JOHANNESBURG: Former South African captain and director of cricket Graeme Smith said on Monday that he felt “completely vindicated” after an arbitration process cleared him of allegations of racial discrimination.
Cricket South Africa (CSA) announced on Sunday that two independent arbitrators found in Smith’s favour on three issues during his time as captain and later director of cricket.
In a statement, Smith said: “I’m grateful that my name has finally been cleared. I’ve always given South African cricket my utmost, as a player, captain and administrator over the last 20 years.
“So to hear these baseless allegations of racism being made has been extremely difficult, both for me and my family.
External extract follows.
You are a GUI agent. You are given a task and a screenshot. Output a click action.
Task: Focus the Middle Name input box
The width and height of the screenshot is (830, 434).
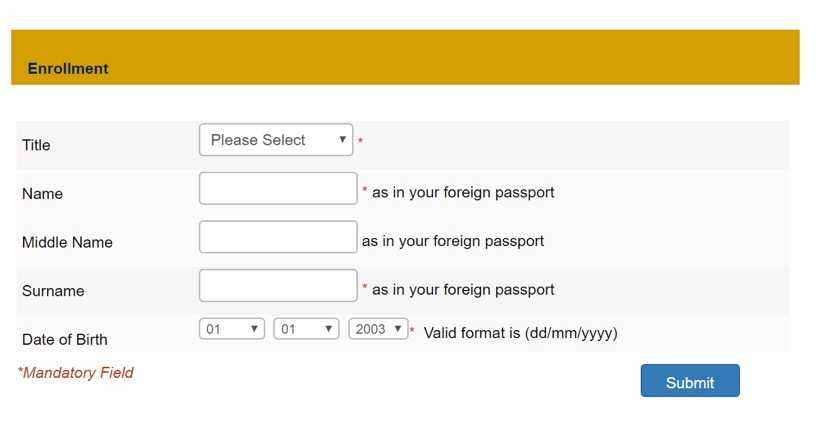click(x=278, y=237)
“It has been exhausting and distracting, not least because South African cricket has also been going through a well-publicised rebuilding process which has required a lot of attention.
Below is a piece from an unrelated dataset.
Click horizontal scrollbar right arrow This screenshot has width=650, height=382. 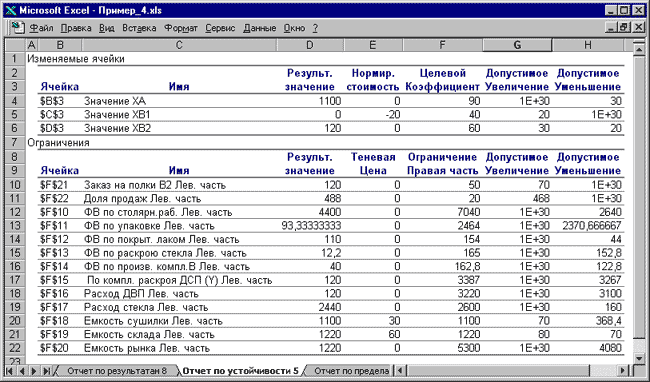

“I am just pleased that we have now gone through a robust arbitration process before independent arbitrators and I have been completely vindicated.”
The allegations against Smith were made during a Social Justice and Nation Building process, set up by CSA. They were conducted by an ombudsman who made “tentative findings” that he recommended should be investigated further.
The claims against Smith were that he showed discrimination against black wicket-keeper Thami Tsolekile, preferring to select the white batsman/wicket-keeper A.B. de Villiers for series against England, Australia and New Zealand; that he was racially biased against black leadership at CSA and in the choice of Mark Boucher as head coach of the national team.
The arbitrators went into detail on all three matters in a 95-page report, released by CSA on Monday, and exonerated Smith on all three counts. Costs were awarded in his favour.
David Becker, Smith’s attorney, said the former captain had been the target of “a multitude of opportunistic claims and insinuations made before the SJN which were not properly tested and which were clearly false.”
Becker said the “serious and defamatory” claims had been made “by a small group of individuals with an obvious agenda to tarnish his good name and have him removed as director of cricket.”
Smith’s contract as director of cricket expired at the end of March.
“It is a testimony to his character and leadership that he has held his head high throughout this process, focused on the job at hand and continued to play a highly significant role in assisting South African cricket,” said Becker.
CSA board chairman Lawson Naidoo paid tribute to Smith.
“Now that finality on these processes has been reached, it is appropriate to recognise the extraordinary contribution that Graeme has made to South African cricket, first as the longest-serving Test captain and then as director cricket from 2019 to 2022.
“His role as the DOC has been critical in rebuilding the Protea men’s team in particular and has laid a solid foundation for his successor.”